* **Problem to solve**:
Echo the data verbatim, starting at the line that contains "Task: Open 문서 (7+) results section" and ending at the last line of the data, both included, with the pictures left out.

━━━━━━━━

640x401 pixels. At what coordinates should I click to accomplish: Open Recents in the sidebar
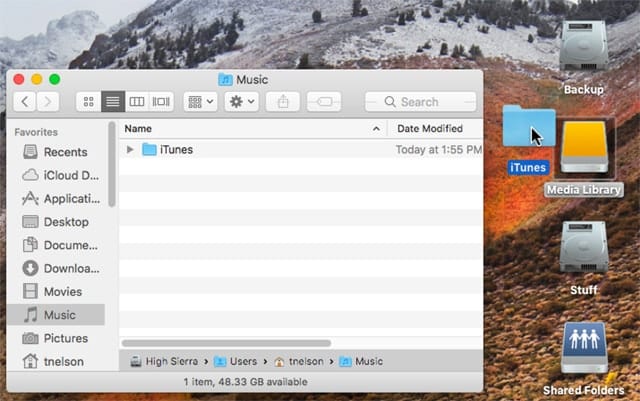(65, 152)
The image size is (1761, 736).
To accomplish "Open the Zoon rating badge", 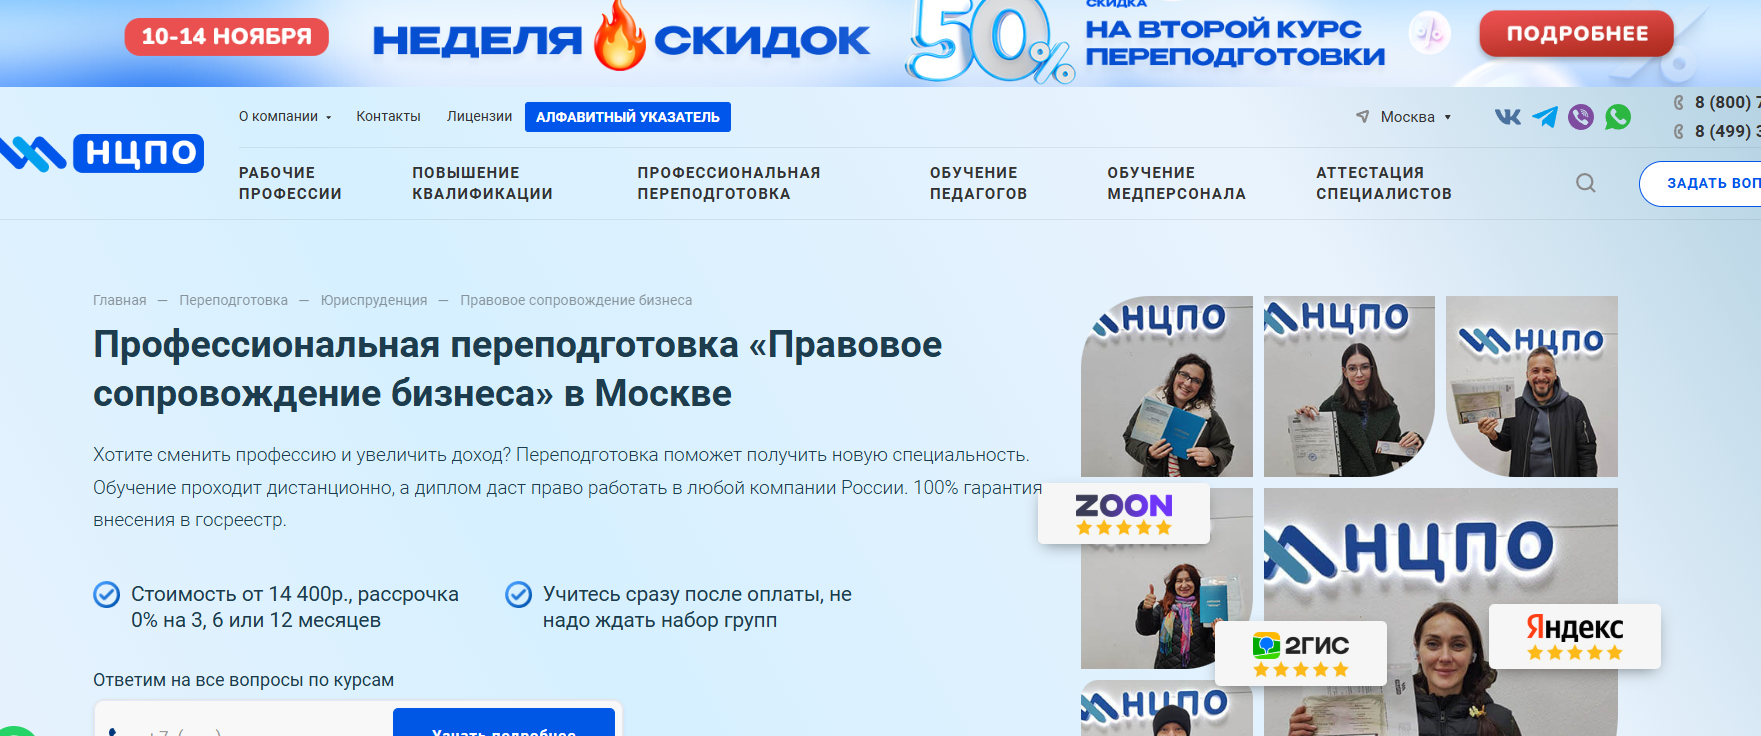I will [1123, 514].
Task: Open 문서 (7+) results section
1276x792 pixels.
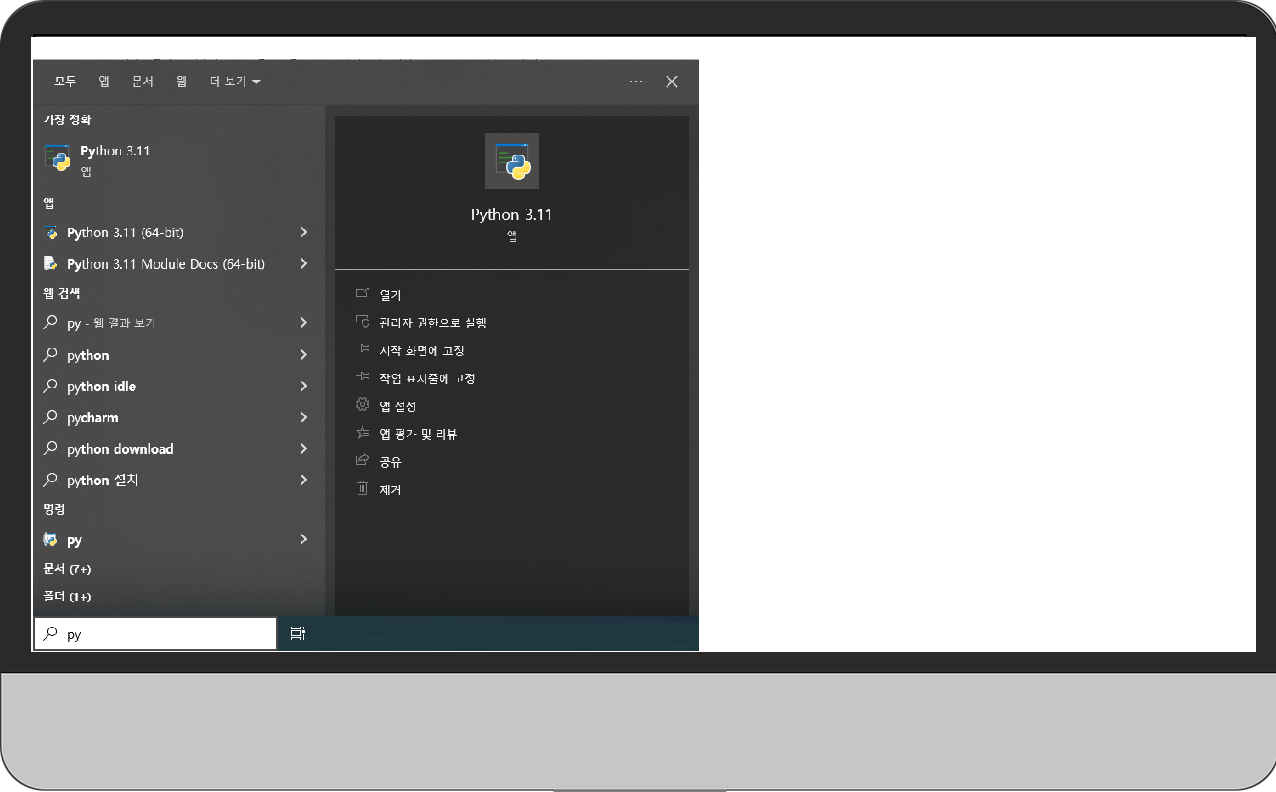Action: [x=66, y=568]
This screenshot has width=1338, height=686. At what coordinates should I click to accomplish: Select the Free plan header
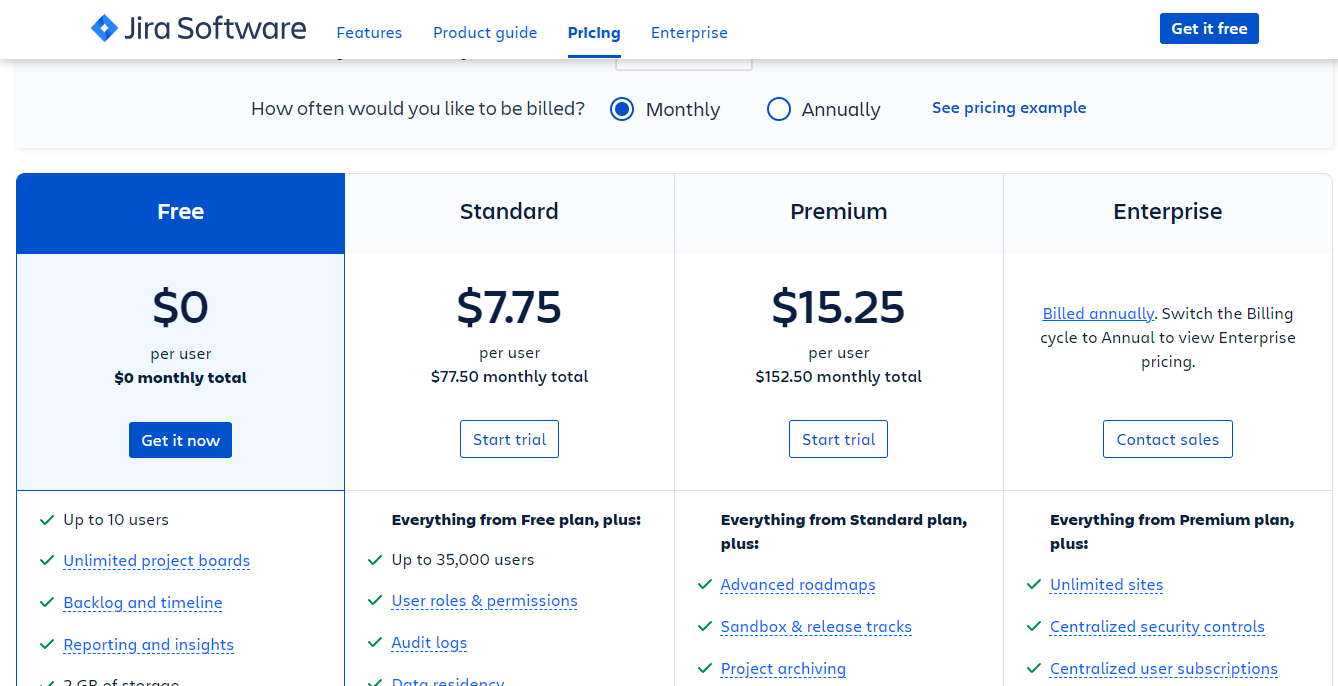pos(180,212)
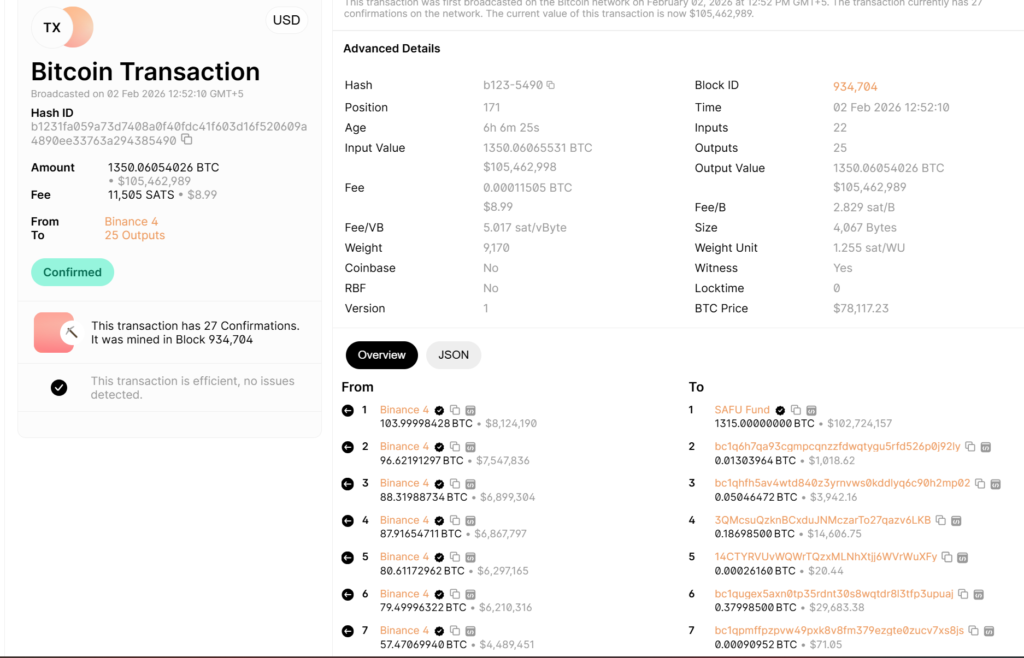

━━━━━━━━

* **Result**:
Task: Open 문서 (7+) results section
1276x792 pixels.
Action: [x=66, y=568]
This screenshot has width=1338, height=686. At what coordinates should I click to accomplish: Select the Free plan header
pos(180,212)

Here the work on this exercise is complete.